Voltando à história, foram um pouco mais de 70 capítulos, praticamente 80% do livro, para que realmente algo acontecesse e a história se tornasse um cadinho interessante. E se tornou interessante outras duas vezes, as quais ela poderia ter usado a oportunidade e terminar o livro nelas, mas não. Ela continuou arrastando e arrastando por mais 30 capítulos, onde tudo se resolveu de forma um tanto preguiçosa e farofenta num mal sentido.
Sarah utiliza daquele velho artifício deus ex-machina, onde Bryce é a mais corajosa, a mais destemida, a mais poderosa, e outros tantos mais que existem por aí. Até o grande vilão e todo aquele velho discurso explicando o que fez e porquê o fez me deixou revirando os olhos da forma cansada que foi desenvolvido. O pior de tudo é que nada do que foi desmentido me surpreendeu, visto que estava basicamente jogado na cara do leitor as possíveis reviravoltas que estavam por vir.
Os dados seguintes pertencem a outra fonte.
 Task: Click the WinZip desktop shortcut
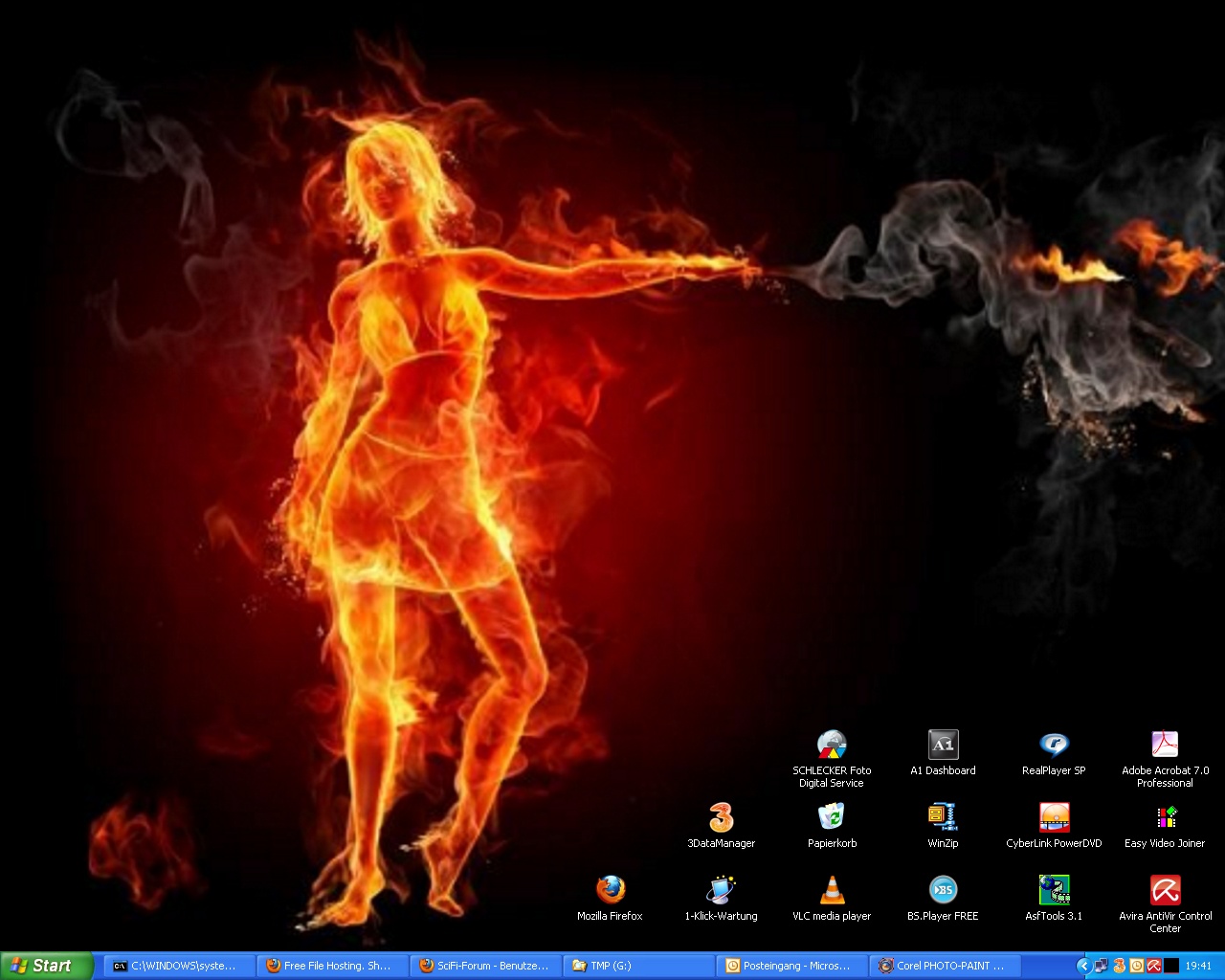pyautogui.click(x=943, y=817)
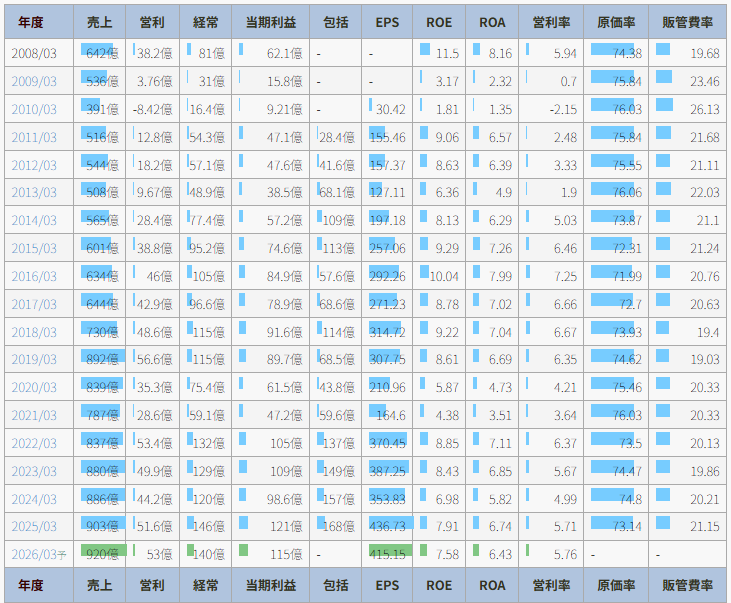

Ainda bem que, ao final de muita tormenta, dezesseis dias de leitura, 97 capítulos e um epílogo, finalmente fui liberta desse cativeiro. O epílogo era para ter o papel de deixar aquele mistério no ar e deixar o leitor ávido pela continuação, porém não foi bem assim que aconteceu comigo. O final do capítulo 97 pode ser tomado como o final da história de Bryce, Hunt e todos os habitantes de Crescent City e assim que o fiz.
House of Earth and Blood poderia muito ter sido condensado em um livro bem menor e ainda assim ser um bom início de série. Infelizmente não foi assim que aconteceu e eis que dou por encerrada toda minha experiência em Crescent City e em tudo mais que Sarah J. Maas quiser inventar nessa sua nova série.